雲ノ平は、飛騨山脈・黒部川源流にある、標高2600m付近に位置する溶岩台地で、どの登山口からもアプローチに1日はかかるため「最後の秘境」とも呼ばれている。黒部五郎岳や水晶岳などの名峰に囲まれ、草原の中に点在する池塘や花畑がつくり出す、まるで天上の庭園のような情景が雲ノ平の特徴。

同プログラムは、雲ノ平の自然に浸りながら、新しい芸術表現に挑戦できる。8月下旬から10月初旬の間の最大2週間程度の宿泊が可能で、創作活動に関わる生活面のサポートはすべて雲ノ平山荘が行う。

絵画や写真、グラフィックアート、建築、文学など、あらゆる分野の表現を対象とし、1シーズンにつき1~2人を募集する。
日本の木造建築文化や茶道、花道、陶芸・漆芸といった工芸など、日本には豊かな自然の資源を生かした独自の文化がある。しかし、20世紀以降の近代化の流れのなかで、古い文化は急速に放棄され、現在は自然と人間社会の分断が著しい状況になっている。

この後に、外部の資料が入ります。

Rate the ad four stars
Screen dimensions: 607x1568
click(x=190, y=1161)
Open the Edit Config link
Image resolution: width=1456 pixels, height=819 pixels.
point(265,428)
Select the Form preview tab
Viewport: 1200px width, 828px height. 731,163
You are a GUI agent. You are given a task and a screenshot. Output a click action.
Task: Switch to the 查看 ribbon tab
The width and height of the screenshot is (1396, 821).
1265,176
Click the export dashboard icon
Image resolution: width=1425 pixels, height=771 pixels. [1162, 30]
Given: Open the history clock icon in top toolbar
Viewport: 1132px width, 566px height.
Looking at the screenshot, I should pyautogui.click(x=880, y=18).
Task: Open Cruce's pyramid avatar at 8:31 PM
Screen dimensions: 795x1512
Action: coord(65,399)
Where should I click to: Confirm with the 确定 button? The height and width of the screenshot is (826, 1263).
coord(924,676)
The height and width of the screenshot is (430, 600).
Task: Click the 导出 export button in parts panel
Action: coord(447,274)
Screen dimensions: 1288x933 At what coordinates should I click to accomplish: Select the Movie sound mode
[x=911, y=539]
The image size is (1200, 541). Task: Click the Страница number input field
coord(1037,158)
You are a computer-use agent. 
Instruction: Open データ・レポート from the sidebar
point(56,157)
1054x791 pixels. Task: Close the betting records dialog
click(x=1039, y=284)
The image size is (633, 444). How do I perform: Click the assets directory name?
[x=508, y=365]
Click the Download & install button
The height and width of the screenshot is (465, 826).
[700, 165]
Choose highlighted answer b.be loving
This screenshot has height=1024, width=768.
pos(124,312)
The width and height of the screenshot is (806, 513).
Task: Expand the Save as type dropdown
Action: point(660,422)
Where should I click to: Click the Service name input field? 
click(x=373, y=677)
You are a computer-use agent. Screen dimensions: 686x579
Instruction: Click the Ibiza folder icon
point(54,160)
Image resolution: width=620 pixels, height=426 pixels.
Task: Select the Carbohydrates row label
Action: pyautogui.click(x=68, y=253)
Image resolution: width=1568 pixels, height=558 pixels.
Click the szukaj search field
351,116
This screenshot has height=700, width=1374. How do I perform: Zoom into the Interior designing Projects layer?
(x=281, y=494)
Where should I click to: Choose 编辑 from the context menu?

年間1000万人に迫る登山者が利用する北アルプスのような国立公園でさえ、予算や人材が著しく欠乏し、自然保護のシステムがほとんど存在せず各地で山の荒廃が進んでいる。

同プログラムでは、山と街、歴史と現代、生活や産業をつなぎ合わせ、高次元に調和した環境を社会のデザインとして生み出すことを狙いとしている。都会の喧騒を逃れて山を訪れるだけではなく、山で育んだイメージを都市の創造性に還元し、日常的により多くの人々が自然の価値について考える機会をつくることで、自然環境と都市空間の分断を解消していく。

山小屋が人と自然の新しい関係性を創造する基地となることで、手詰まり感のある国立公園問題や、アウトドアカルチャーの持続可能性にとってポジティブな刺激を与えていく。